If all goes well, the organically grown fare will end up as food for students at the Louisa May Alcott School, where a large vegetable garden just outside the cafeteria is planted, tended and harvested by students.
The project is part of a larger movement sweeping the country: From New York to California, schools are getting students out of the classroom and into the garden in a back-to-nature approach to learning and -- perhaps more important -- as a way to introduce them to healthy food.
Some schools even use the student-grown food to supplement their lunches, although that practice is not widespread. Other programs promote the use of crops grown by local farmers to get healthier food into schools.
But "kids actually eat more fruits and vegetables when they've grown them themselves," said Abby Jaramillo, director of the school gardening program Urban Sprouts in San Francisco. "The hands-on experience in the school garden helps kid change their eating habits."

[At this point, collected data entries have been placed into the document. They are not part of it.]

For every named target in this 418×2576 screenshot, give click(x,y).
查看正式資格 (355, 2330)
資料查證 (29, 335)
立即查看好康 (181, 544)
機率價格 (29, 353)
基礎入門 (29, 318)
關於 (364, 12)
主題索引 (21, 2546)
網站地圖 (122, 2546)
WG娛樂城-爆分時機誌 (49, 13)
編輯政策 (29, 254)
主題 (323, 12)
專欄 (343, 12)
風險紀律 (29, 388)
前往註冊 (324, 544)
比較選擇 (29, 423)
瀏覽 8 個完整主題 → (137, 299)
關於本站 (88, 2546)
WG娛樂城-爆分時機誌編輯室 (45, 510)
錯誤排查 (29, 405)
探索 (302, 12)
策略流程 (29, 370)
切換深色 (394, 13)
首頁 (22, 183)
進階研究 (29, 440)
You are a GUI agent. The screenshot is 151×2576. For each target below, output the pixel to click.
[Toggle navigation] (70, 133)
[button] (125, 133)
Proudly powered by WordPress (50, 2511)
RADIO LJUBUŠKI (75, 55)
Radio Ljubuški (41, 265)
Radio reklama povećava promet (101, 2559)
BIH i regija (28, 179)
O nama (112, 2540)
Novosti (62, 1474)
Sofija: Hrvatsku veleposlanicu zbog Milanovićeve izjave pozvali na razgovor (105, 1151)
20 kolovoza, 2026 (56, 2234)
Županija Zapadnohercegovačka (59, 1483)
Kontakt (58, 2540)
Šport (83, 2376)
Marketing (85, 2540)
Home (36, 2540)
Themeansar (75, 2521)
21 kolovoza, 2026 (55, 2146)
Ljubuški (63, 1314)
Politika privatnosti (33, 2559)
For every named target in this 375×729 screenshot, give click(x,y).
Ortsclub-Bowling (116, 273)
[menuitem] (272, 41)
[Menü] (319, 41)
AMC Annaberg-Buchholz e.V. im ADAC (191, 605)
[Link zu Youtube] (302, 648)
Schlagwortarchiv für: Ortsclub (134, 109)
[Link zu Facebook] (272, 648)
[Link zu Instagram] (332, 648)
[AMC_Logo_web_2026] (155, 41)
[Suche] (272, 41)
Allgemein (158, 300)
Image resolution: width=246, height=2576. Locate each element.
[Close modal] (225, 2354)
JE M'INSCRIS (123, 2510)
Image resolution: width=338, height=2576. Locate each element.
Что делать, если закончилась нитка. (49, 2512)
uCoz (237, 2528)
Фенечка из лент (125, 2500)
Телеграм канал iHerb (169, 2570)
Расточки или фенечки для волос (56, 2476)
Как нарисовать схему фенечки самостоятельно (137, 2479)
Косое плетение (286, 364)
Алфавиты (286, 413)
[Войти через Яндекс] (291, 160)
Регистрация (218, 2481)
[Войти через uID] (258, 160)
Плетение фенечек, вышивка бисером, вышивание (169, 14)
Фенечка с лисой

The National Gardening Association's online registry lists 1,500 school gardens, up from 1,100 a year ago, although spokeswoman Barbara Richardson said there are thousands more. In California alone, 2,500 schools have gardens, according to a 2002 survey. Last year, 3,900 schools applied for state grants after the General Assembly made $10.8 million available for school gardens, said John Fisher from the California Department of Education school garden resource center. Some schools supplement their menus with vegetables and herbs grown by students.